Required work
Once the line with "Open the View ribbon tab" is found in the entries below, repeat it and each following line exactly, up to and including the line with "Task: Toggle the committed". Add no other lines.

(Dataset entries)
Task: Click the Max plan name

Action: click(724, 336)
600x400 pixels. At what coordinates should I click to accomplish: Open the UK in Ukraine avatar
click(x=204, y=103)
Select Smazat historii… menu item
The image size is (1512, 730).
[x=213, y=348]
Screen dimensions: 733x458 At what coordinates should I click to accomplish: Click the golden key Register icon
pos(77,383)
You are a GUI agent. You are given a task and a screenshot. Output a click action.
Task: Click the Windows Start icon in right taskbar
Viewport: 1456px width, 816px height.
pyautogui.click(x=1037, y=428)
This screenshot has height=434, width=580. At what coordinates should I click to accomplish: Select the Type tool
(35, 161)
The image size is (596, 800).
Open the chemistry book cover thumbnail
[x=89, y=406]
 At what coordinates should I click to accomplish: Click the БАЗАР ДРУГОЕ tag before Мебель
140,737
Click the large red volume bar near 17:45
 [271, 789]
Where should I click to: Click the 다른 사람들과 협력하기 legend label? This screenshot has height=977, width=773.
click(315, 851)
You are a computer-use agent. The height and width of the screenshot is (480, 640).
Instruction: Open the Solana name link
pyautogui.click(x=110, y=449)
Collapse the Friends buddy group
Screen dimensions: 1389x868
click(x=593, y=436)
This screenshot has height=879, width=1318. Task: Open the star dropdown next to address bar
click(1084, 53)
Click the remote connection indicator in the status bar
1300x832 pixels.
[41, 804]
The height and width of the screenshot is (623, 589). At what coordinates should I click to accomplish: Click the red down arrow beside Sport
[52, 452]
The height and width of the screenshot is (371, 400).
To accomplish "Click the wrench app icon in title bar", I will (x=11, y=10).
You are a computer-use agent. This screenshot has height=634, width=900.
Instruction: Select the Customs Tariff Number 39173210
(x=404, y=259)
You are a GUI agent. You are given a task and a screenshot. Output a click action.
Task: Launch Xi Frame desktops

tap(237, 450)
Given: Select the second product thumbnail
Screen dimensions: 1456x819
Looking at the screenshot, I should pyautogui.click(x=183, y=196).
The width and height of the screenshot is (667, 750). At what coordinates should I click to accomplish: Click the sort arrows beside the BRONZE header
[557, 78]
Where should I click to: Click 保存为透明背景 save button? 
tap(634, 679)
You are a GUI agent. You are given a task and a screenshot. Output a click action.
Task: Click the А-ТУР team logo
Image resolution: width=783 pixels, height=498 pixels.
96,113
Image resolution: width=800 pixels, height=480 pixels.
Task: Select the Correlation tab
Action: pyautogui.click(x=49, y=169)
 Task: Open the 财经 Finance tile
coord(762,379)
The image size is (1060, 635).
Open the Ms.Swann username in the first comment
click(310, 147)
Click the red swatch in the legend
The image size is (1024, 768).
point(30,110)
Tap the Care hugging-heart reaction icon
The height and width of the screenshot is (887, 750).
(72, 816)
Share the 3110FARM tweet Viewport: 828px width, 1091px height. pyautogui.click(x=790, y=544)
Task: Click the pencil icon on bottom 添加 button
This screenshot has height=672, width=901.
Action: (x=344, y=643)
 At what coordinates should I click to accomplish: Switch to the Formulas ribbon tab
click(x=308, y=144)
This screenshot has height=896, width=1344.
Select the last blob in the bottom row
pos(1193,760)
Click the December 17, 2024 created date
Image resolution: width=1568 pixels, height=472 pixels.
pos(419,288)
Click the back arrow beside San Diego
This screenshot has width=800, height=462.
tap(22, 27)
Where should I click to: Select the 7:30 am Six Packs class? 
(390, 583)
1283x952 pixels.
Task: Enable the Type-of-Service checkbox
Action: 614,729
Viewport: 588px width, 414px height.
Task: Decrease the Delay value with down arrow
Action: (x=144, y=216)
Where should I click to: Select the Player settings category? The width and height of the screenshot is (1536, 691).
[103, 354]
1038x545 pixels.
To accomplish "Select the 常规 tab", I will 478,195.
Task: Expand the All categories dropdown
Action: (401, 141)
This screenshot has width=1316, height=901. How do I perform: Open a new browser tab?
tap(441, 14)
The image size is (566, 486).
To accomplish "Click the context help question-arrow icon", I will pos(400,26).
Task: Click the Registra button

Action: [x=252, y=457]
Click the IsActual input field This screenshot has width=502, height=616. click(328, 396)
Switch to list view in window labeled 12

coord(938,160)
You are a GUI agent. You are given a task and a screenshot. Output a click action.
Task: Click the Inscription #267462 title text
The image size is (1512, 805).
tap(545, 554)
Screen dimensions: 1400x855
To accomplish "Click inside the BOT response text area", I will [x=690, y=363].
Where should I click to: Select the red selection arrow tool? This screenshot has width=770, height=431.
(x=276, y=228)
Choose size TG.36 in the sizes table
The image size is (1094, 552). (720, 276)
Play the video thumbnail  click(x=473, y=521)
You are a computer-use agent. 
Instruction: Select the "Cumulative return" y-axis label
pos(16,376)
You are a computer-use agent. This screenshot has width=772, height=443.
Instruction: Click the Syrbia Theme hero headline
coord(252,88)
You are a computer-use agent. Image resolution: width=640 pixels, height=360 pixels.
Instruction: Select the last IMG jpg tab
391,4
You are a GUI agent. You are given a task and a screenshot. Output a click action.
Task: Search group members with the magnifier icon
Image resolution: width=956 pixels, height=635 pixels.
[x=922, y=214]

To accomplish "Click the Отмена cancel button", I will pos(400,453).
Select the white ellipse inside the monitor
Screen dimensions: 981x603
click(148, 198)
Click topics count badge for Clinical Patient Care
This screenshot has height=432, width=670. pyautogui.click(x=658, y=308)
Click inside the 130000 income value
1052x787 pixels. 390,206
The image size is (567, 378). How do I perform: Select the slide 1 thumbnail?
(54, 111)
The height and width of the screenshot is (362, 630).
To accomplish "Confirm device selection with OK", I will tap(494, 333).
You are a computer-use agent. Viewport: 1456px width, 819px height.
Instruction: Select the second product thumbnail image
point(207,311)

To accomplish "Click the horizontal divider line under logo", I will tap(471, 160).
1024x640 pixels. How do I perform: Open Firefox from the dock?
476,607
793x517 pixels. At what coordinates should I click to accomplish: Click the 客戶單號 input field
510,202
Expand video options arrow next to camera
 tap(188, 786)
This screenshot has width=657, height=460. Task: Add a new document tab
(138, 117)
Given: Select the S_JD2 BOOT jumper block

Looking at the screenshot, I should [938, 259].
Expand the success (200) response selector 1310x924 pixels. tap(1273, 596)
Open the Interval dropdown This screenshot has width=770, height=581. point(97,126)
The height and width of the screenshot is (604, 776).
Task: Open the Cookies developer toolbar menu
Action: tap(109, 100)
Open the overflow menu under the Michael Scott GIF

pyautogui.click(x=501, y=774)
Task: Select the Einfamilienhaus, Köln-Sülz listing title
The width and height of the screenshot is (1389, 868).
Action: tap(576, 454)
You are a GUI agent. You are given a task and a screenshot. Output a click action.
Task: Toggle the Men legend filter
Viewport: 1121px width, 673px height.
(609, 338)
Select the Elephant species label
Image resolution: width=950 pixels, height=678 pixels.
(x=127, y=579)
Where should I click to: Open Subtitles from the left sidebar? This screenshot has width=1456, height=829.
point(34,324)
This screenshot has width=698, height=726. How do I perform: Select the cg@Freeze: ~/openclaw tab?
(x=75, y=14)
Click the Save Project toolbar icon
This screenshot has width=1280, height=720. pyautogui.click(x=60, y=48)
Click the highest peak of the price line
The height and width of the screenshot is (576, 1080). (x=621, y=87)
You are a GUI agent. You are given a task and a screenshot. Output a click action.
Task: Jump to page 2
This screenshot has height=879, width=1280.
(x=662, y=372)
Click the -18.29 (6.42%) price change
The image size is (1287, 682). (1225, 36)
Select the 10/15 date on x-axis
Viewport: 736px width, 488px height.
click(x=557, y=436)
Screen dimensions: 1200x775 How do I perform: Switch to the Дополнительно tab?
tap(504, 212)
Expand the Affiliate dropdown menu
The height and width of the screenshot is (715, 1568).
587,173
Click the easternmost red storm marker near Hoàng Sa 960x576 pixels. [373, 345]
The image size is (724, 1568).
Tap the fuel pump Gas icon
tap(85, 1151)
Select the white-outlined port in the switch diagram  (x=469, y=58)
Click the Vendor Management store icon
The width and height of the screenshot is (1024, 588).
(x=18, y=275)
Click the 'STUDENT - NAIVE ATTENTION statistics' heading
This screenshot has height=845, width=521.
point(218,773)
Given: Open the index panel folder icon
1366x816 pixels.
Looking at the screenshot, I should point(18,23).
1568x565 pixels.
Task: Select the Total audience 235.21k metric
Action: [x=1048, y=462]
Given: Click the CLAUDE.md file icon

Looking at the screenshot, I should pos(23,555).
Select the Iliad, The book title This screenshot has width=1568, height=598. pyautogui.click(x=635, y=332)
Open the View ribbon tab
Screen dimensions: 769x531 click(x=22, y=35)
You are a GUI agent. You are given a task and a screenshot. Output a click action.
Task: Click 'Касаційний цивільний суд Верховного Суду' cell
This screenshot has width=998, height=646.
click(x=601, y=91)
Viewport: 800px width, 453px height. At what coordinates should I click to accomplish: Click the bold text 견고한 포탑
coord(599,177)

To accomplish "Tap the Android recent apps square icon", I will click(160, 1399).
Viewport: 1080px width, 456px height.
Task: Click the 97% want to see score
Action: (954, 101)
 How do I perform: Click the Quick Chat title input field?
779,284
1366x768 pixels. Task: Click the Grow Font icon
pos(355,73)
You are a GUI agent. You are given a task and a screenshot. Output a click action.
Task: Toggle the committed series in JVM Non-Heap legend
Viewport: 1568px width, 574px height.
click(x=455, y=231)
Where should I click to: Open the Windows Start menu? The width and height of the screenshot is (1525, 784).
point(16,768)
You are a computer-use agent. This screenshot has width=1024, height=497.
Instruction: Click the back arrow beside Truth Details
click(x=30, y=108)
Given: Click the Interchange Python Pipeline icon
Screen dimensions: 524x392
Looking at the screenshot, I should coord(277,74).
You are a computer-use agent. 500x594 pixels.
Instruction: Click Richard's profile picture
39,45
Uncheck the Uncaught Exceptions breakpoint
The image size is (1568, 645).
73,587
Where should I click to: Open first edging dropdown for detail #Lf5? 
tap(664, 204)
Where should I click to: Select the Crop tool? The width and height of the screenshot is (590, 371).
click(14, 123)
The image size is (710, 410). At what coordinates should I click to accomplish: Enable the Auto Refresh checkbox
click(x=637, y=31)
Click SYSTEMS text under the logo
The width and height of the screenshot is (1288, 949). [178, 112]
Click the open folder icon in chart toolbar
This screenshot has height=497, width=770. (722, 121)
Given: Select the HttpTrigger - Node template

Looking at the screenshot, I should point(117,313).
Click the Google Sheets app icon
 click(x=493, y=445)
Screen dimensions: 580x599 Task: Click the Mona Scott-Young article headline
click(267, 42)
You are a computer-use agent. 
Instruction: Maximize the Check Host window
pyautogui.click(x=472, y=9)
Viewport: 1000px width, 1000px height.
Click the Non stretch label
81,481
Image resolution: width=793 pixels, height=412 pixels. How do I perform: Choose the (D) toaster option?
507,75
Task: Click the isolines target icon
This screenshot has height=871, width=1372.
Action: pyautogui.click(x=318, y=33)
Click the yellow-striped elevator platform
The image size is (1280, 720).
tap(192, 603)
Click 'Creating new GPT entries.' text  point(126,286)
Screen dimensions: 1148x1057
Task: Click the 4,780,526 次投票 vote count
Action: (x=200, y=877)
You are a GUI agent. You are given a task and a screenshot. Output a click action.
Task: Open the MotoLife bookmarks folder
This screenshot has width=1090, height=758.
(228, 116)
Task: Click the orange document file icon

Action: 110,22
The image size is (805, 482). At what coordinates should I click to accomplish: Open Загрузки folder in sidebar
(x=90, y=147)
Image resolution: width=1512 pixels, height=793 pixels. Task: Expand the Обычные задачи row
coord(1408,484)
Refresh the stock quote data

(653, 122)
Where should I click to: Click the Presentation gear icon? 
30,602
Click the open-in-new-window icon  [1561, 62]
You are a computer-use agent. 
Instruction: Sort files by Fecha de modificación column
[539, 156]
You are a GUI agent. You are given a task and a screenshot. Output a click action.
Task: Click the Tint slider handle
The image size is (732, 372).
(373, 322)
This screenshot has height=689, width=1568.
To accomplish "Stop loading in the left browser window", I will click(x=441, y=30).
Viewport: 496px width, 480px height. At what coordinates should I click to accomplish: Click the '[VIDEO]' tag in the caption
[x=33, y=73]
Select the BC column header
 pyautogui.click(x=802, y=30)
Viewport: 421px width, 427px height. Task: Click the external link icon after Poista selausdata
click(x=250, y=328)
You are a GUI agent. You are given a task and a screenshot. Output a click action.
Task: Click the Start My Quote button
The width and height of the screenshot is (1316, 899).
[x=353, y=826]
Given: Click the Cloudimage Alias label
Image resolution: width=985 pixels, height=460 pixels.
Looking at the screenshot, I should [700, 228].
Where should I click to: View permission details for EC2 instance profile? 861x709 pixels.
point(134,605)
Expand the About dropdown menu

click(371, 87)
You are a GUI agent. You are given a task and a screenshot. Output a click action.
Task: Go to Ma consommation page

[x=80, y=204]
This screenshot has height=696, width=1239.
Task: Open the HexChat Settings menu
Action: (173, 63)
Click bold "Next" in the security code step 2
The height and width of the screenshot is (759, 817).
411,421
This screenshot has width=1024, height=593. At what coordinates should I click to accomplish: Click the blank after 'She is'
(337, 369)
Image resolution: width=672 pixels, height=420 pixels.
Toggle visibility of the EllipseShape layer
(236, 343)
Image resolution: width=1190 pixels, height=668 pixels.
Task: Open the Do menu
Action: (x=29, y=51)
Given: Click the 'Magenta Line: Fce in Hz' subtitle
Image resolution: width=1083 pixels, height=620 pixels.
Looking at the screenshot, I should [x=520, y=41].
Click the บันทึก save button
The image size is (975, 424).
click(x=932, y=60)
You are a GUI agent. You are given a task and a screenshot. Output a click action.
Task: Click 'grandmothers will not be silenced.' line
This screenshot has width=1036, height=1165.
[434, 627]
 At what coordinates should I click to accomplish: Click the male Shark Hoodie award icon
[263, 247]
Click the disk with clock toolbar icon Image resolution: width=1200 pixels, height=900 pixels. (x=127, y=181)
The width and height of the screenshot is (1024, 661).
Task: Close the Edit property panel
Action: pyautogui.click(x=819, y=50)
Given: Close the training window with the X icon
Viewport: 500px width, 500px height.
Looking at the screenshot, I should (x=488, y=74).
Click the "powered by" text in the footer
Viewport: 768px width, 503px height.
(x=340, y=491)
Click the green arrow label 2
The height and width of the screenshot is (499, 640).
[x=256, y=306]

Solution to this exercise
Open the View ribbon tab
Screen dimensions: 769x531 click(x=22, y=35)
You are a GUI agent. You are given a task and a screenshot. Output a click action.
Task: Click 'Касаційний цивільний суд Верховного Суду' cell
This screenshot has width=998, height=646.
click(x=601, y=91)
Viewport: 800px width, 453px height. At what coordinates should I click to accomplish: Click the bold text 견고한 포탑
coord(599,177)

To accomplish "Tap the Android recent apps square icon", I will click(160, 1399).
Viewport: 1080px width, 456px height.
Task: Click the 97% want to see score
Action: (954, 101)
 How do I perform: Click the Quick Chat title input field?
779,284
1366x768 pixels. Task: Click the Grow Font icon
pos(355,73)
You are a GUI agent. You are given a task and a screenshot. Output a click action.
Task: Toggle the committed series in JVM Non-Heap legend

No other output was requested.